Lambert, the Whitney show's curator and one of Mies' earliest patrons, has suggested that the house's tenuous relationship to the landscape is a metaphor for the rootless life of the emigre. It is a wonderful image, and there may be some truth to the notion that in America, finally free from the weight of tradition, Mies was able to more fully work out his universal themes.
He went on to create many of the great icons of the so-called International Style. After leaving the Whitney, it is worth strolling down to 53rd Street and Park Avenue to see one of those masterworks in the flesh: the 1958 Seagram building. Its exterior is a perfect expression of Mies' mature values: the glass skin, the rhythm of the slender, vertical I-beams that decorate its facade. Together they make the building one of the great icons of the modern age.

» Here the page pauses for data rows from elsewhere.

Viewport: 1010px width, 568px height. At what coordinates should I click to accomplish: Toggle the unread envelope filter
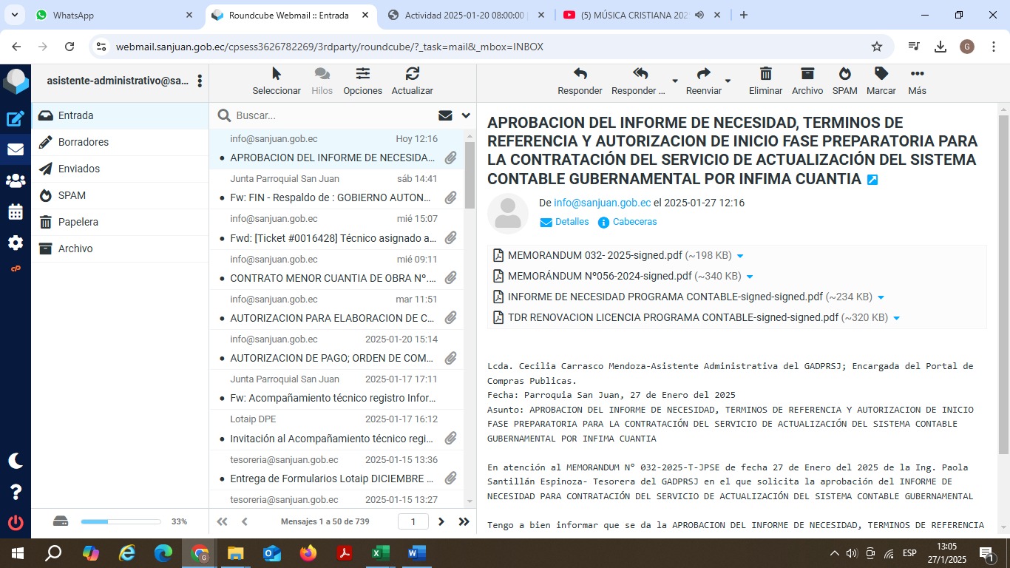(445, 115)
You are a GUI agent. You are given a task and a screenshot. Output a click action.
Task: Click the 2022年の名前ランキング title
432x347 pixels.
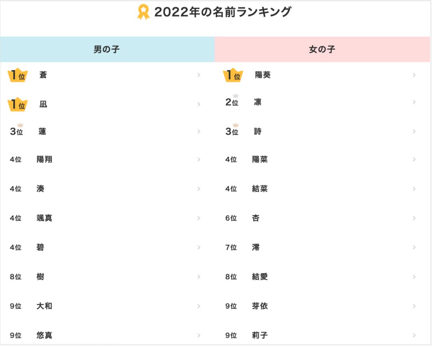(222, 12)

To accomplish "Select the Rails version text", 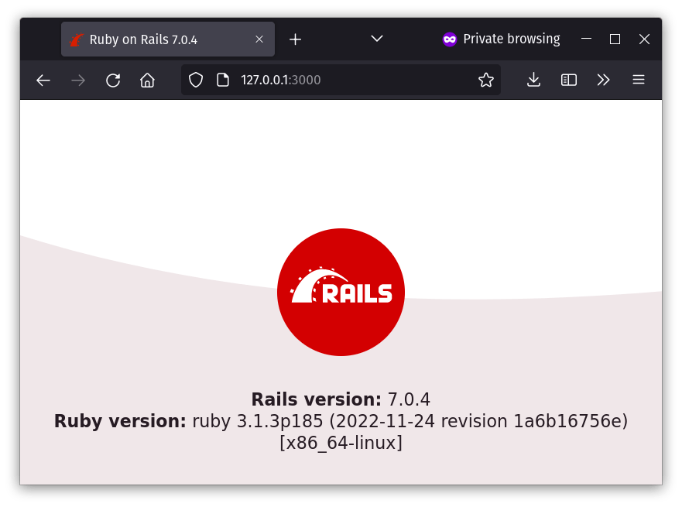I will click(341, 399).
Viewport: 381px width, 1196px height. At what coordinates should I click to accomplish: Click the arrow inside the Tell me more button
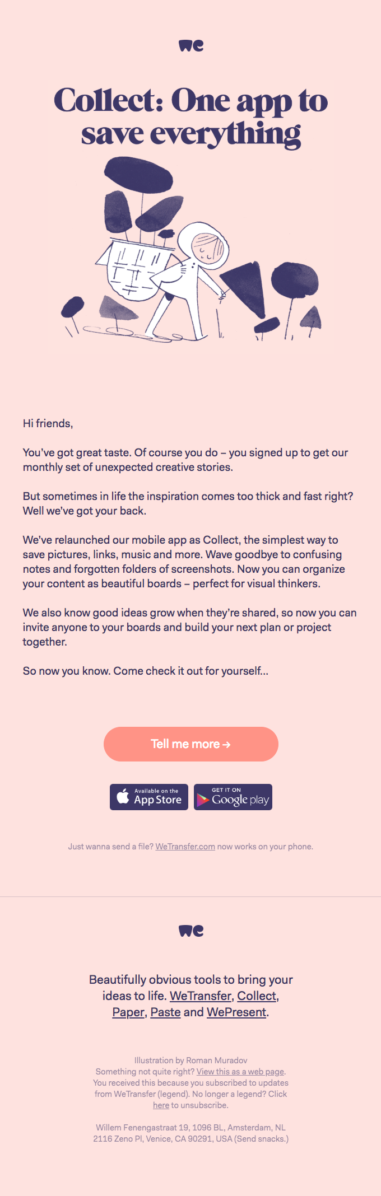226,744
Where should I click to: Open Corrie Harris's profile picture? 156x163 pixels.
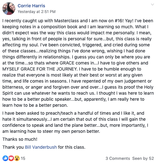coord(9,9)
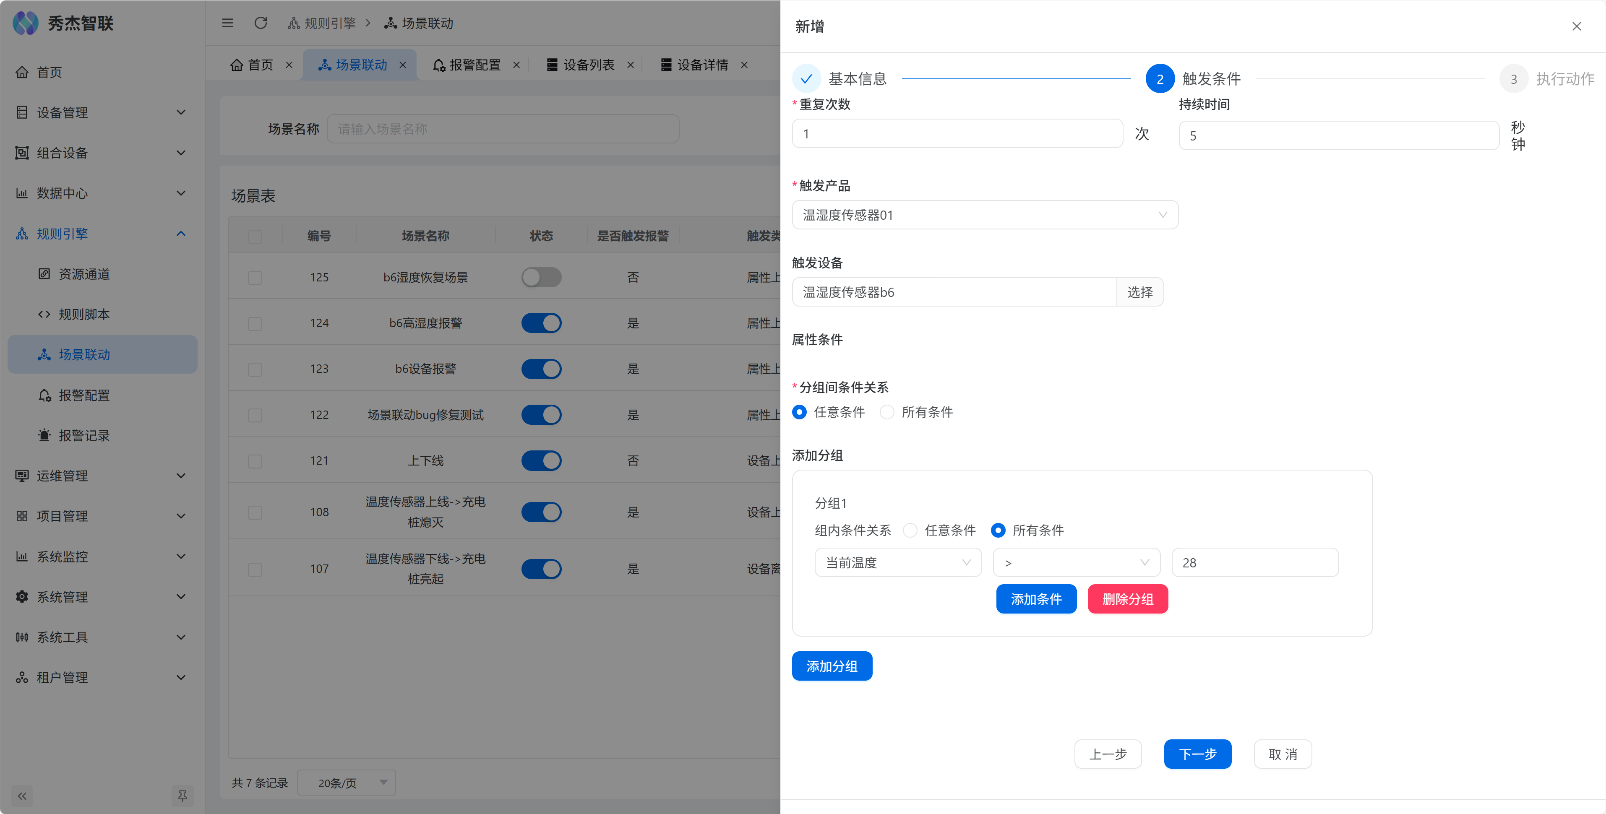Image resolution: width=1606 pixels, height=814 pixels.
Task: Open the 触发产品 dropdown 温湿度传感器01
Action: 984,215
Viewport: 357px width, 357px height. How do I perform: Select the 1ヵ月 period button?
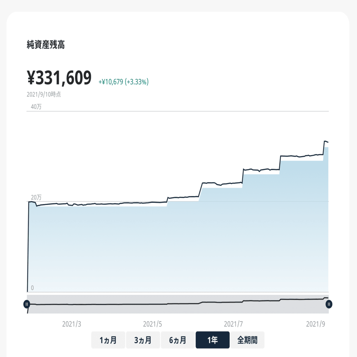click(108, 340)
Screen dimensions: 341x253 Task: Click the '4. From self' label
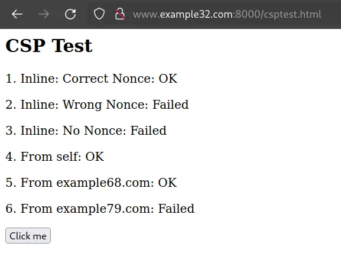(x=43, y=157)
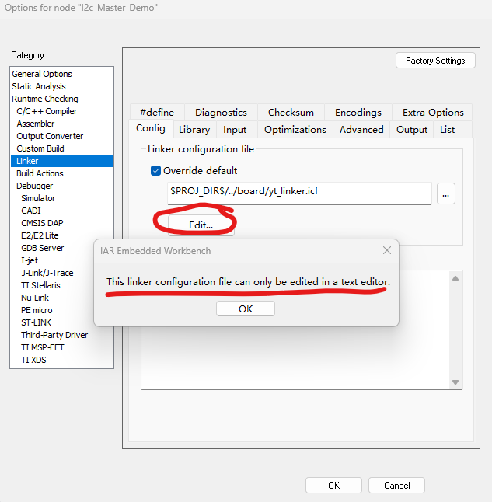This screenshot has width=492, height=502.
Task: Open the #define tab
Action: pyautogui.click(x=157, y=113)
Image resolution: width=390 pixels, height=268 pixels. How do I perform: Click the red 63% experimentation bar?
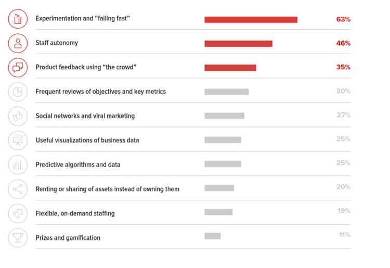[x=251, y=20]
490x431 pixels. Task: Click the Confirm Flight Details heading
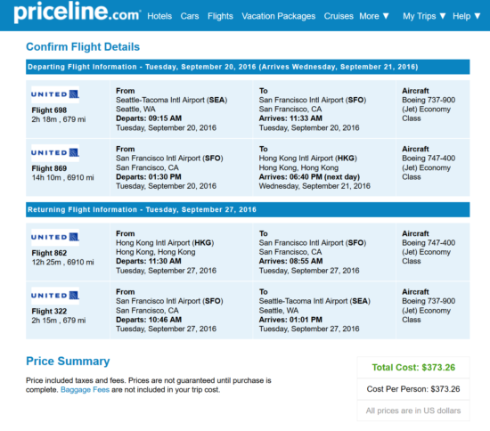click(83, 47)
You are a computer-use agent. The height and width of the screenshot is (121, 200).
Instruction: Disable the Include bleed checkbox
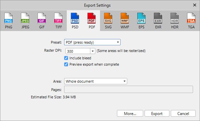(66, 58)
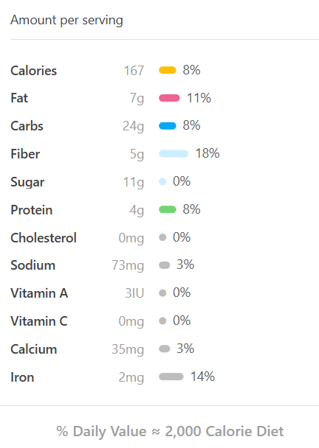Screen dimensions: 319x448
Task: Select the Calories label
Action: pos(34,71)
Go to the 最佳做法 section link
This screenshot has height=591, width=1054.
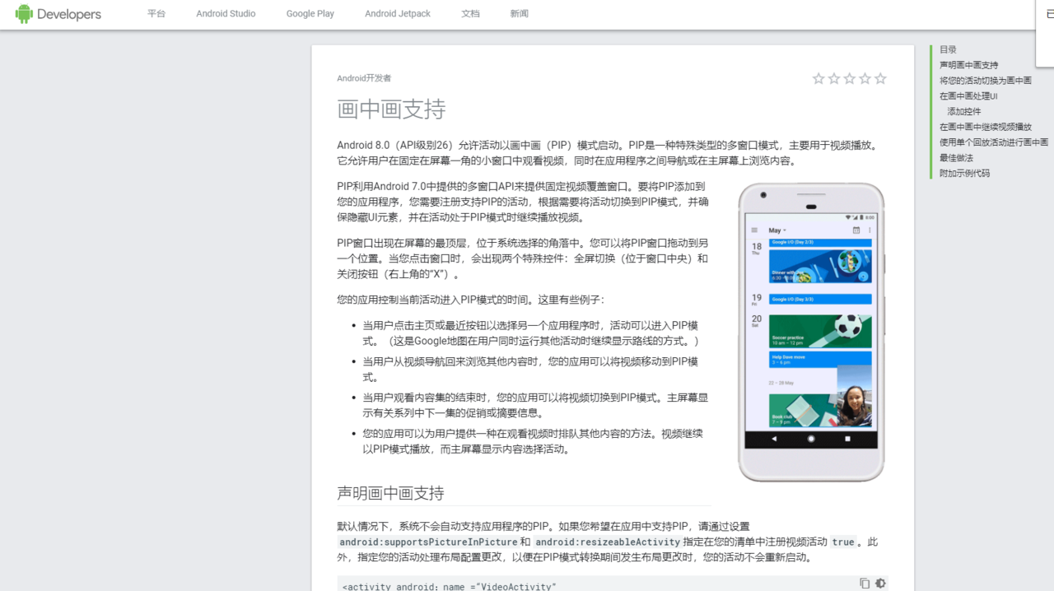(x=958, y=157)
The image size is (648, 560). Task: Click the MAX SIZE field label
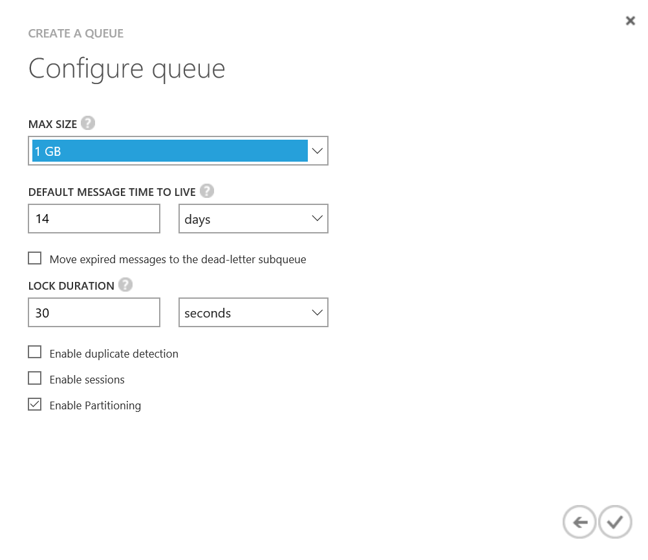[52, 124]
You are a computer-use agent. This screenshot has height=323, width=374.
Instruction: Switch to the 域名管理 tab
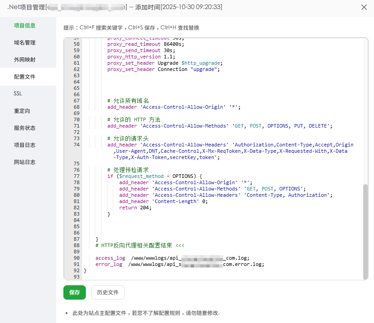[25, 43]
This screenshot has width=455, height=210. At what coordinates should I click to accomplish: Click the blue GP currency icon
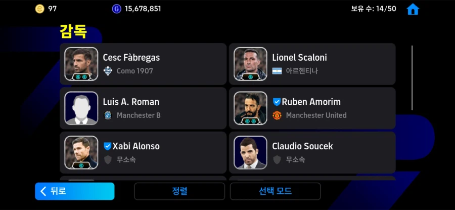coord(117,9)
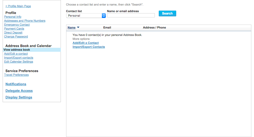The width and height of the screenshot is (254, 137).
Task: Open the Display Settings section
Action: pos(19,97)
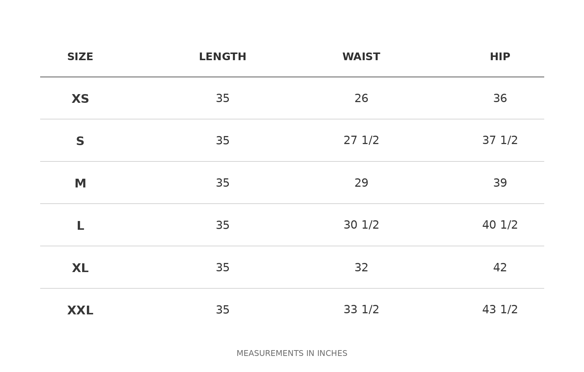Select the M size row label
This screenshot has height=372, width=584.
(x=80, y=183)
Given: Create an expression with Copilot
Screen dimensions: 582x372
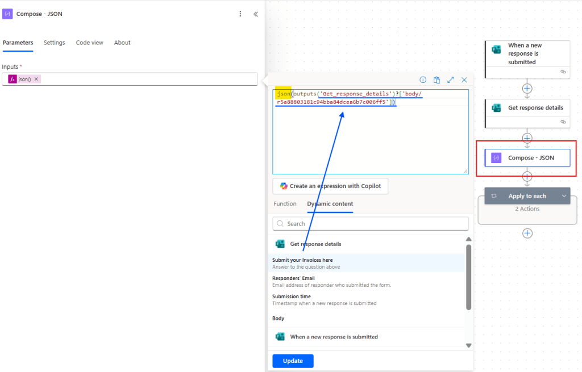Looking at the screenshot, I should [330, 186].
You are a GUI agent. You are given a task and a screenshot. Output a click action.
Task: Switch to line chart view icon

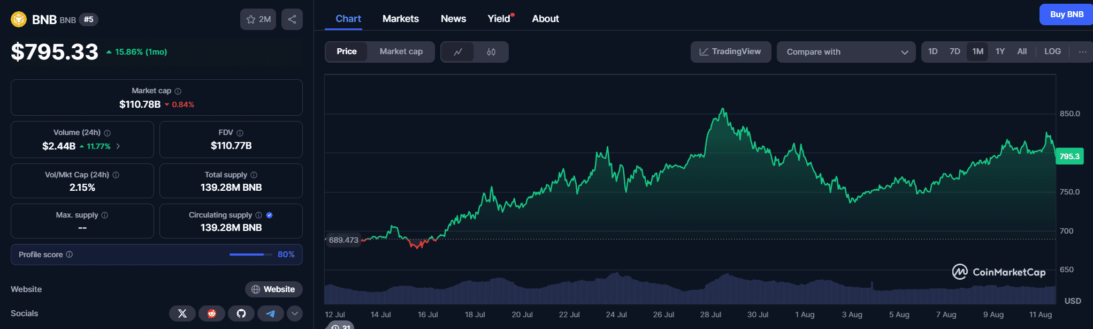coord(458,52)
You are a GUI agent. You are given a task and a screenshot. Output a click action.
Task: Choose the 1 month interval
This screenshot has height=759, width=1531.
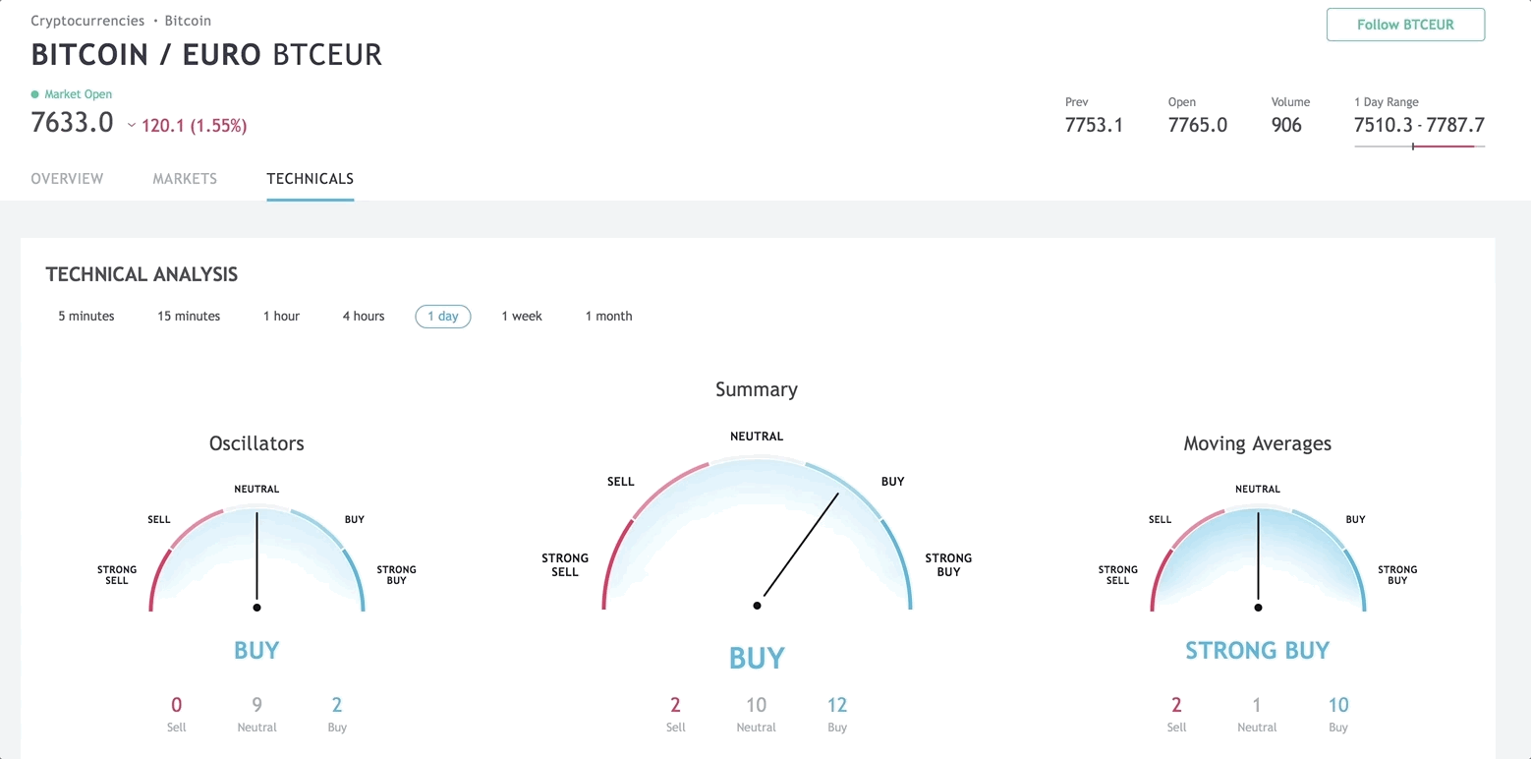tap(608, 317)
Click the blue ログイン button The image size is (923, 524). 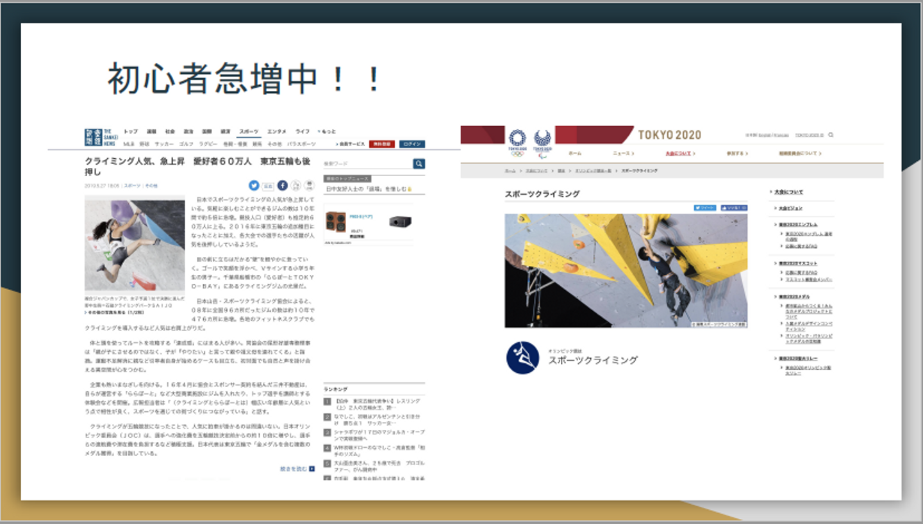(x=412, y=144)
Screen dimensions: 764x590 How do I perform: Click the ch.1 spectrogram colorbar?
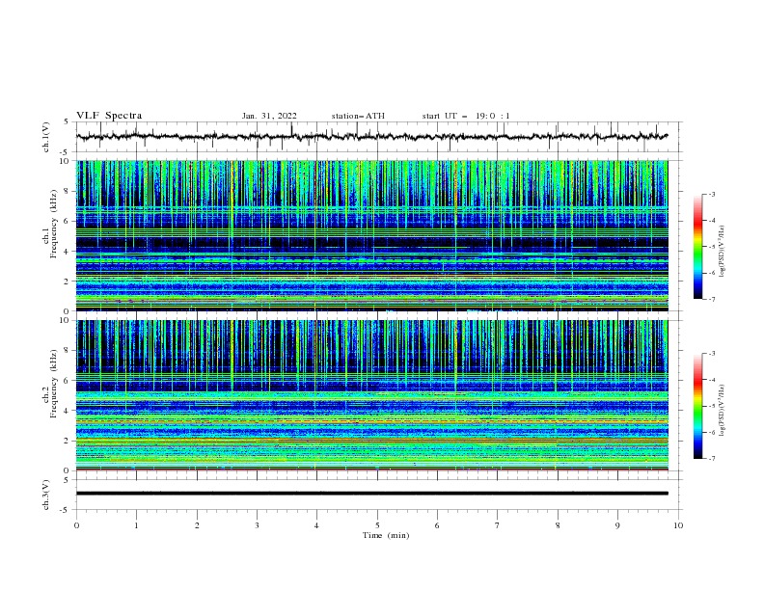pyautogui.click(x=697, y=247)
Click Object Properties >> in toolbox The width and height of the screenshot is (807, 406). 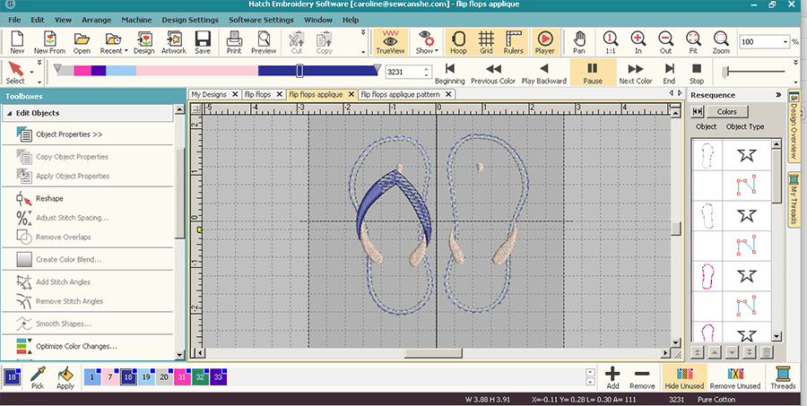[x=68, y=134]
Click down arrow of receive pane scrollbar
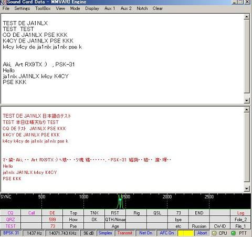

Few, if any, of the architects who followed Mies were able to replicate the subtlety of such works. Nor were many clients willing to pay for such exquisite detailing: the bronze finishes, onyx walls and fine-tuned connections that were critical elements of the work's refined beauty.
The result was the spread of cheap, ghastly imitations or, worse, cynical rip-offs that used Mies' "less is more" slogan as an excuse for the worst kind of functionalism. Eventually, the vulgarization of Mies' aesthetic ideals would contribute to Modernism's fall.
One senses that Mies intuitively understood this. It may have been the reason that he refused to use architecture as a tool for social criticism. His goals were more limited and, in many ways, he accomplished them all. Mies became the Schinkel of his era, the architect to the kings of a new corporate culture. What he did not succeed in creating was a language that could be adopted by an emerging democratic world. That task has been left to the generations that follow.